Nobody was paying any attention to Selina. All
at once she began to giggle hysterically again, then
cried out with a peal of laughter:
“Oh, what a way for our picnic to end!”
“Now, then, Maria,” said Zerkow, his cracked,
strained voice just rising above a whisper, hitching
his chair closer to the table, “now, then, my
girl, let’s have it all over again. Tell
us about the gold plate—the service.
Begin with, ’There were over a hundred pieces
and every one of them gold.’”
“I don’t know what you’re talking
about, Zerkow,” answered Maria. “There
never was no gold plate, no gold service. I guess
you must have dreamed it.”
Maria and the red-headed Polish Jew had been married
about a month after the McTeague’s picnic which
had ended in such lamentable fashion. Zerkow
had taken Maria home to his wretched hovel in the alley
back of the flat, and the flat had been obliged to
get another maid of all work. Time passed, a
month, six months, a whole year went by. At length
Maria gave birth to a child, a wretched, sickly child,
with not even strength enough nor wits enough to cry.
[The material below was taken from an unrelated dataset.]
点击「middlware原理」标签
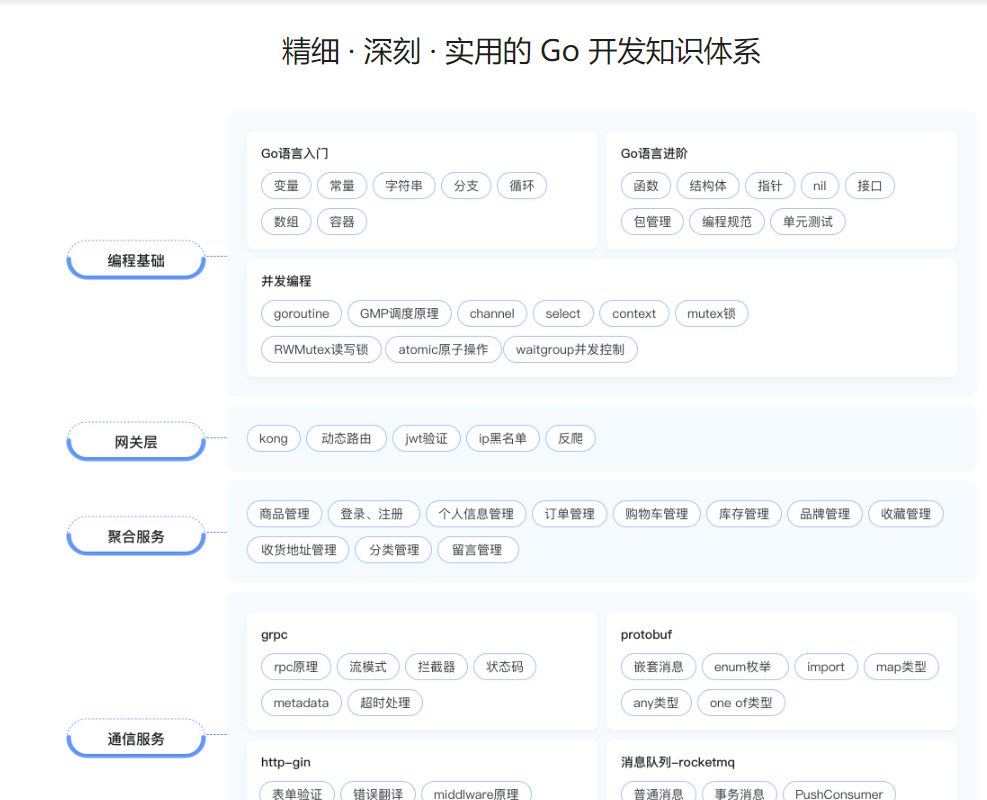tap(476, 793)
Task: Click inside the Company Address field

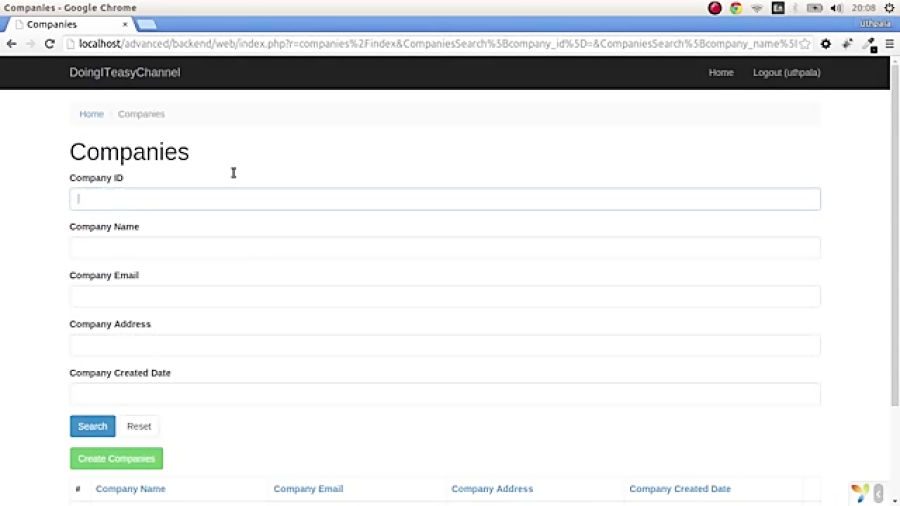Action: click(x=445, y=346)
At the time of its birth Maria was out of her mind,
and continued in a state of dementia for nearly ten
days. She recovered just in time to make the
arrangements for the baby’s burial. Neither
Zerkow nor Maria was much affected by either the birth
or the death of this little child. Zerkow had
welcomed it with pronounced disfavor, since it had
a mouth to be fed and wants to be provided for.
Maria was out of her head so much of the time that
she could scarcely remember how it looked when alive.
The child was a mere incident in their lives, a thing
that had come undesired and had gone unregretted.
It had not even a name; a strange, hybrid little being,
come and gone within a fortnight’s time, yet
combining in its puny little body the blood of the
Hebrew, the Pole, and the Spaniard.
But the birth of this child had peculiar consequences.
Maria came out of her dementia, and in a few days
the household settled itself again to its sordid regime
and Maria went about her duties as usual. Then
one evening, about a week after the child’s
burial, Zerkow had asked Maria to tell him the story
of the famous service of gold plate for the hundredth
time.
Zerkow had come to believe in this story infallibly.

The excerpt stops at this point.